As the servant hastened on his errand Hollister half guided, half pushed Curtis to a hall chair and propped him in it. Not pausing to dilute the fiery liqueur, he snatched the flask from the breathless servant and tilted it against Curtis’ lips.

“Take a good swallow,” he advised, keeping his voice low. “There, you look better already,” as the fiery stimulant brought a touch of color to Curtis’ cheeks. “Rest a bit, then I’ll let Herman take you to your room and help you undress. You haven’t been to bed?”

“No. I was on my way to my room when I tripped over Meredith’s body.” Curtis spoke with an effort, the sensation of deadly faintness had not entirely vanished, in spite of the stimulant. He had no means of knowing that Hollister was watching him with uneasy suspicion. “I stayed down in the library until around two o’clock or a little after.”

“Ah, then you don’t know the exact hour you found poor Meredith,” Hollister spoke half to himself, but Curtis caught the words.

“It was a quarter past two by my repeater,” he answered.

“A quarter past two—and you did not call me until three o’clock,” exclaimed Hollister. “How was it that you let so long a time elapse?”

“Because I did not know which was your room,” explained Curtis, speaking slowly so that Hollister could not fail to understand. “I thought it best to call you on the house telephone, and it took me quite a time to find my way back to my bedroom. The moment I got there I telephoned to you—”

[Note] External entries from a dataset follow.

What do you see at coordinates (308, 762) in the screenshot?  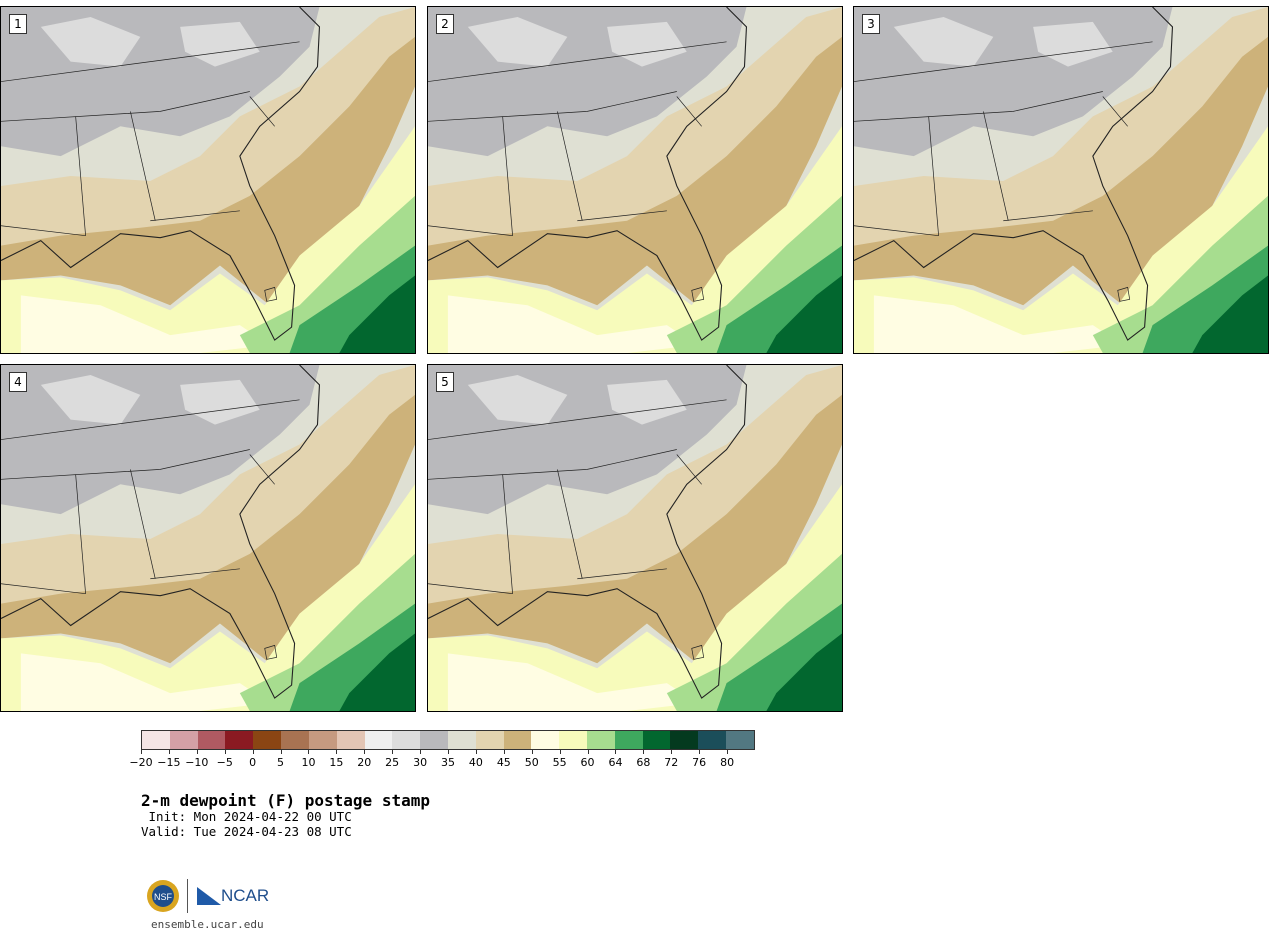 I see `colorbar-tick-label: 10` at bounding box center [308, 762].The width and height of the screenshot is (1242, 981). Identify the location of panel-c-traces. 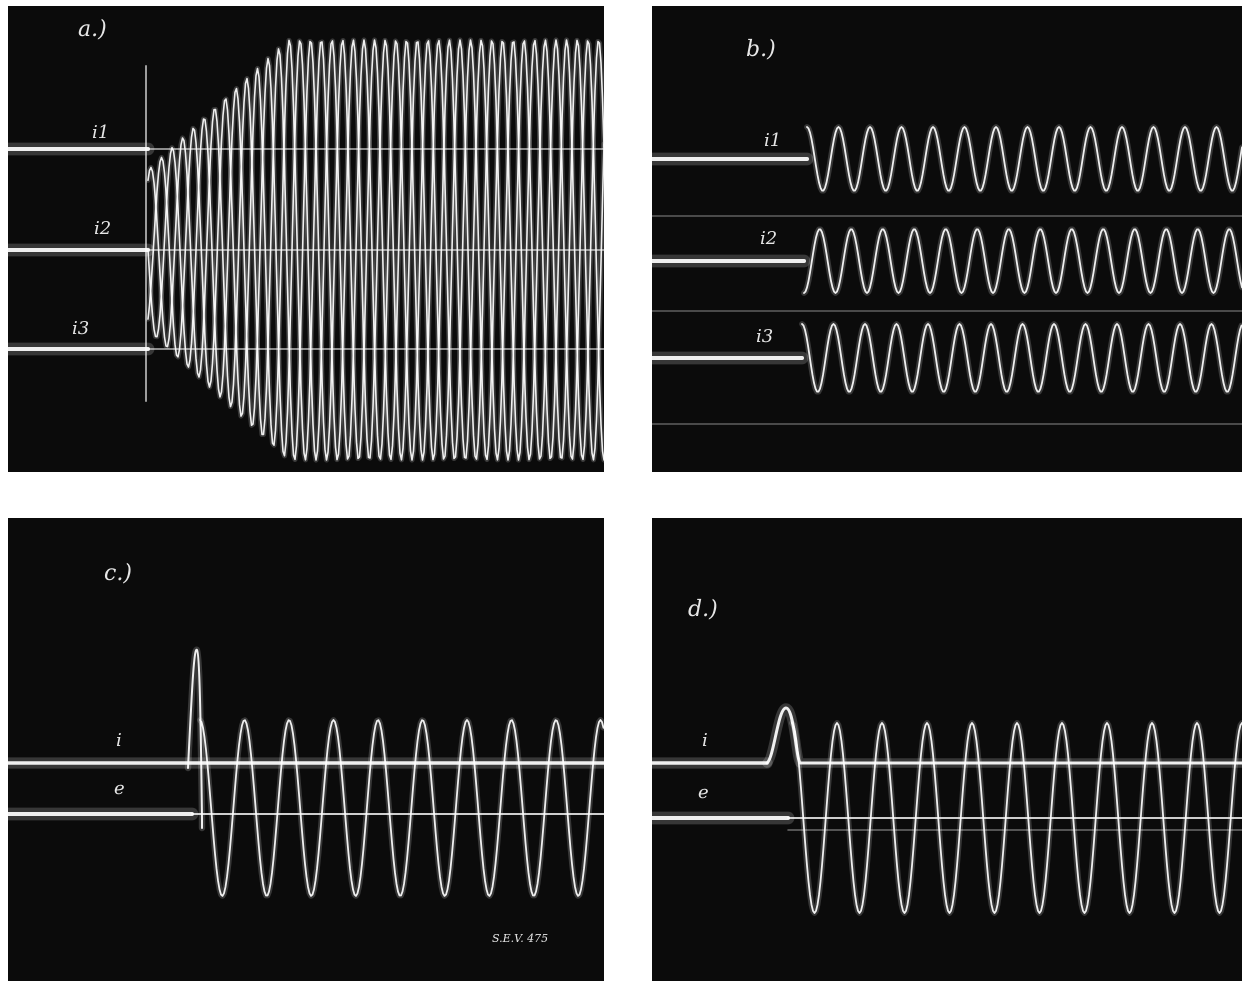
(306, 772). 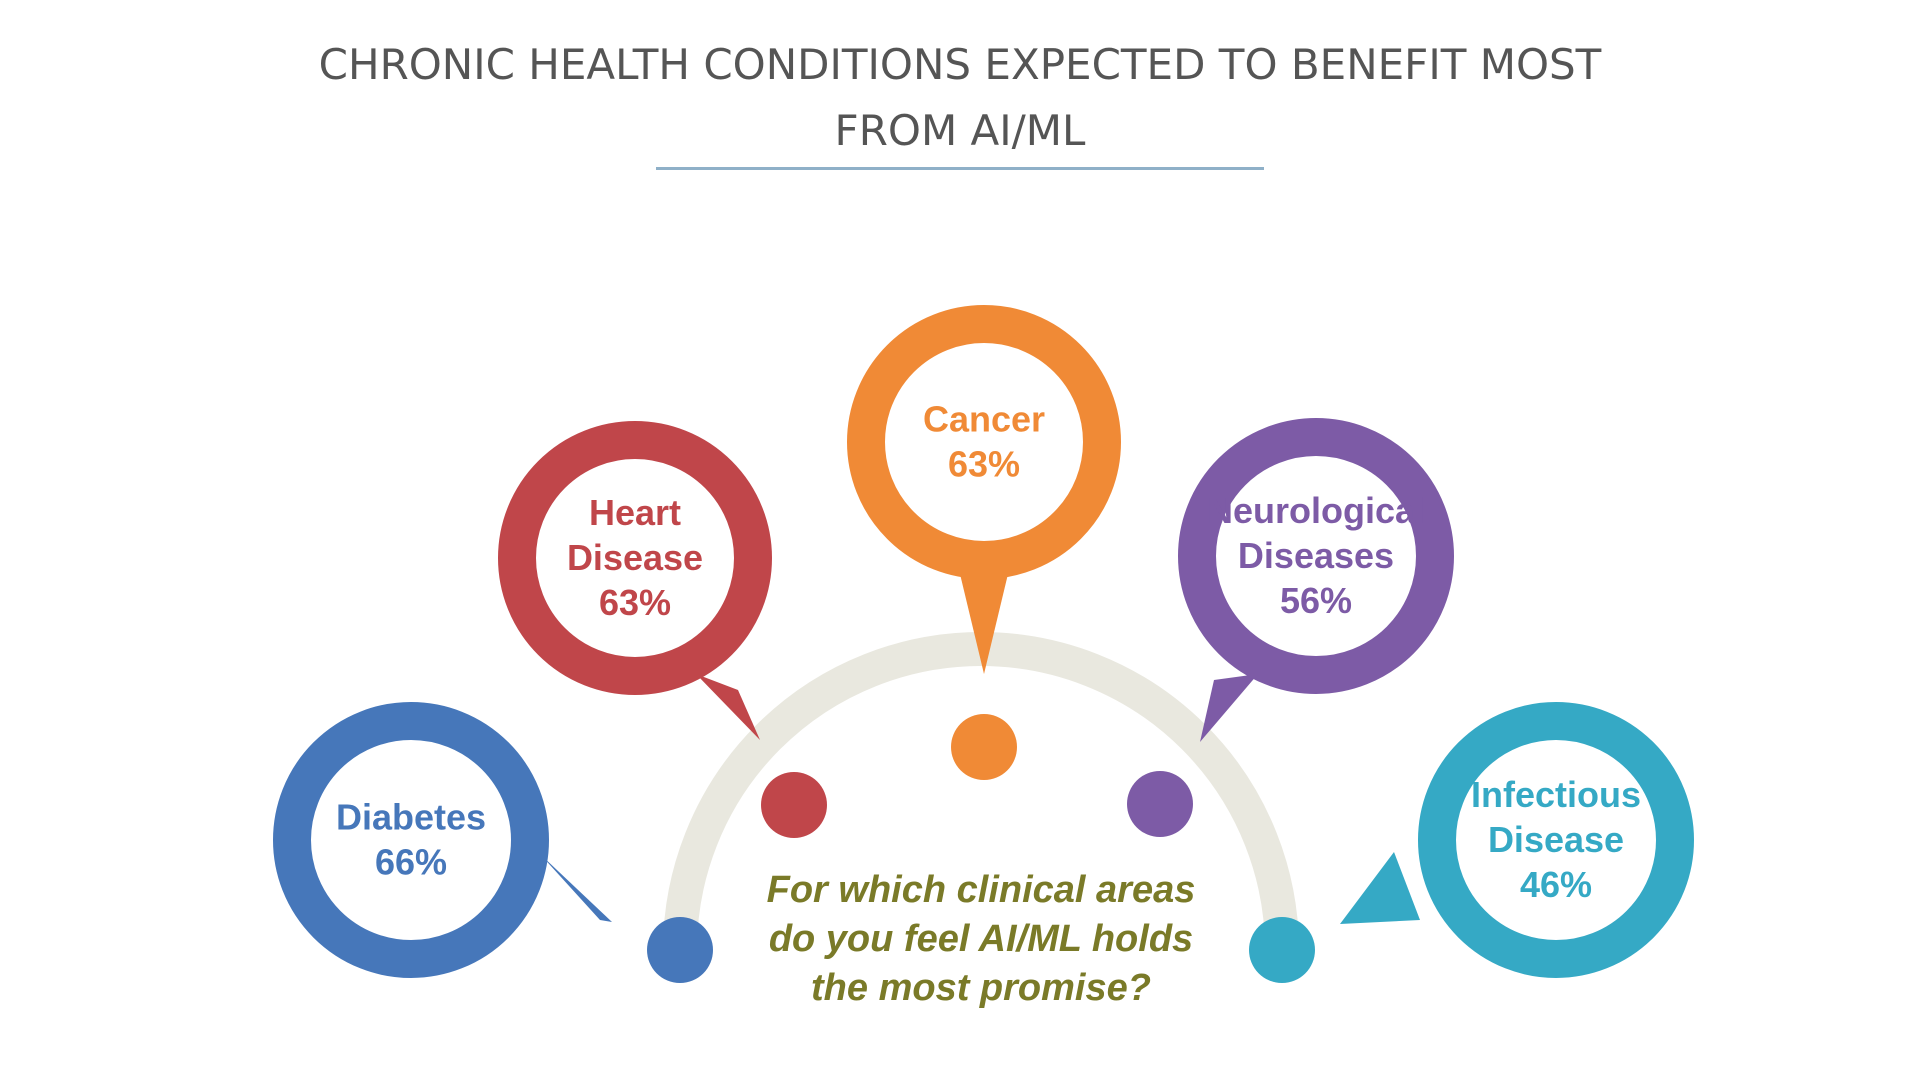 I want to click on bubble-label-diabetes: Diabetes 66%, so click(x=411, y=840).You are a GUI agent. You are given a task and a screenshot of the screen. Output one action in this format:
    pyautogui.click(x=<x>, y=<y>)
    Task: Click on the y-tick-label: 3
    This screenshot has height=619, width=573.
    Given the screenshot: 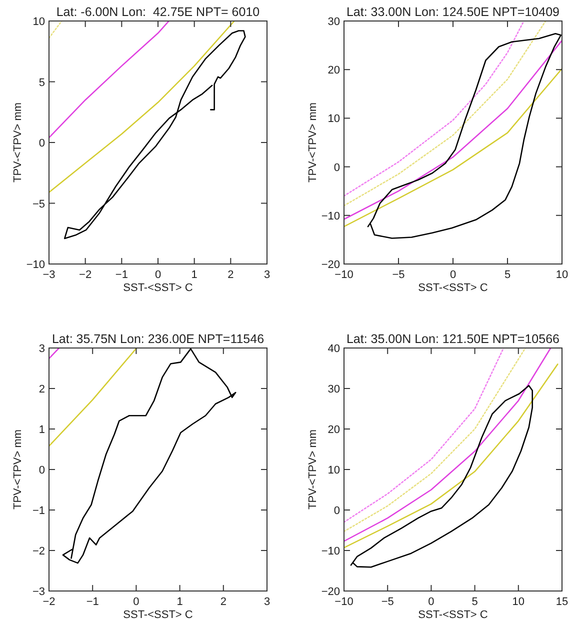 What is the action you would take?
    pyautogui.click(x=42, y=349)
    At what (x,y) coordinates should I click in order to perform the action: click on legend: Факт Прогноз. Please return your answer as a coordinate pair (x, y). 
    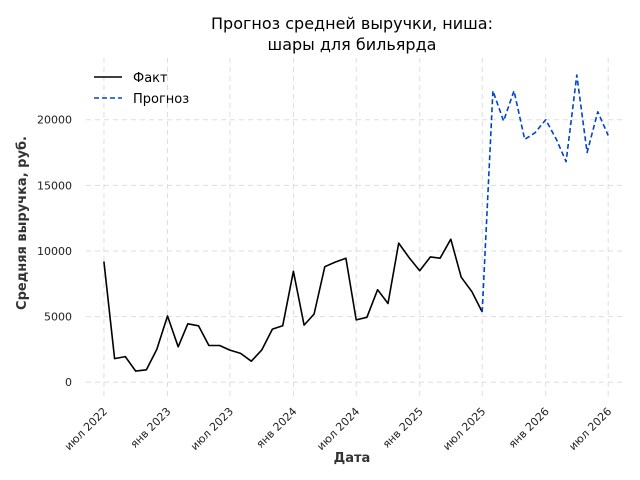
    Looking at the image, I should click on (142, 89).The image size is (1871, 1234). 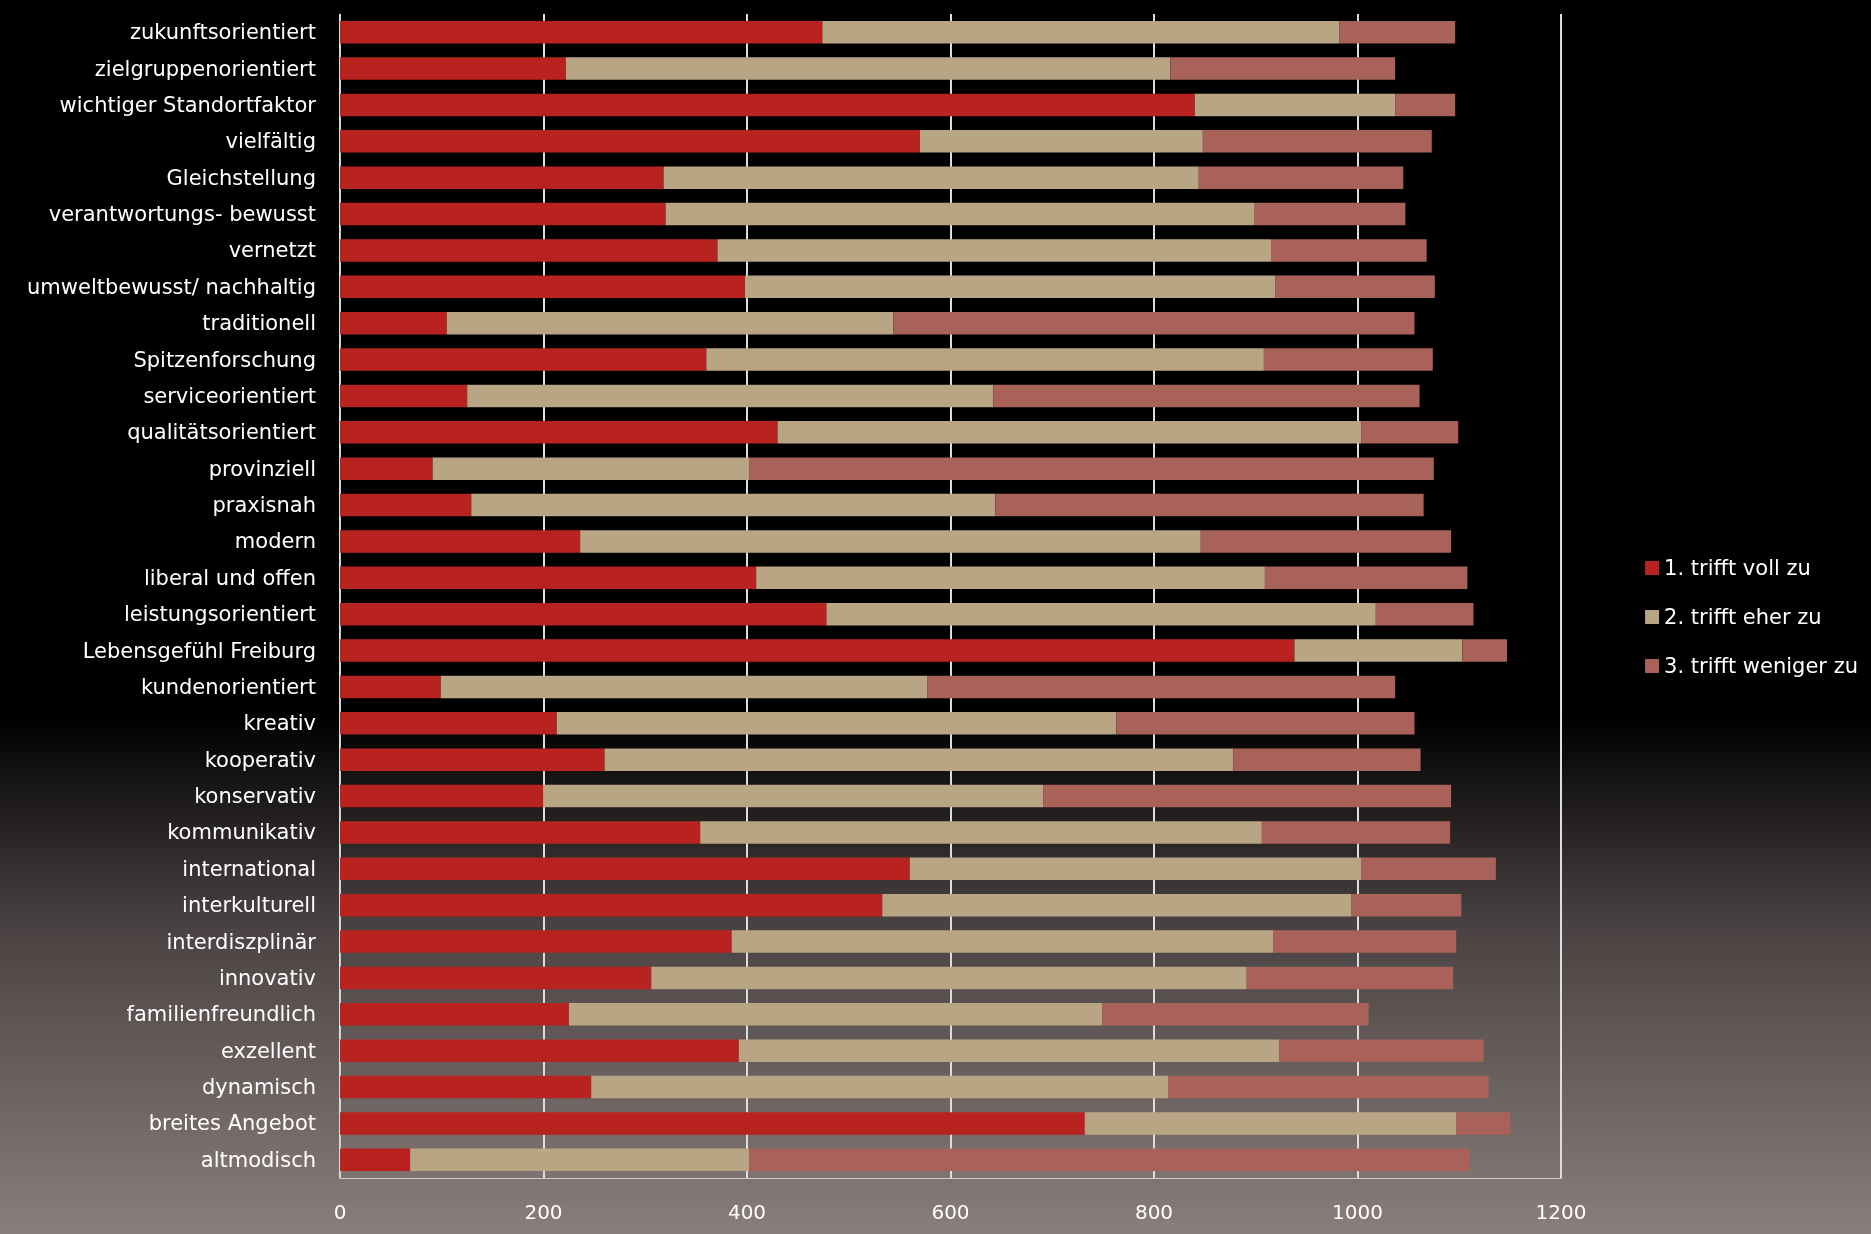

“The moment you got there,” repeated Hollister. “The moment you got to your bedroom, do you mean?”

“Yes. I identified it by the string on the door knob. You found me standing in my doorway when you came down the hall.”

Hollister stared at him, his eyes big with wonder. “Was it from that room you telephoned to me?” he asked.

“Yes,” with growing impatience. “I have already told you that I called you on the house ’phone in my bedroom.”

“But, my dear fellow, that wasn’t your bedroom.”

Curtis half rose. “That wasn’t my bedroom,” he gasped. “Then whose was it?”

“John Meredith’s bedroom—good Heavens!” as Curtis collapsed. “Help, Herman. Doctor Curtis has fainted.”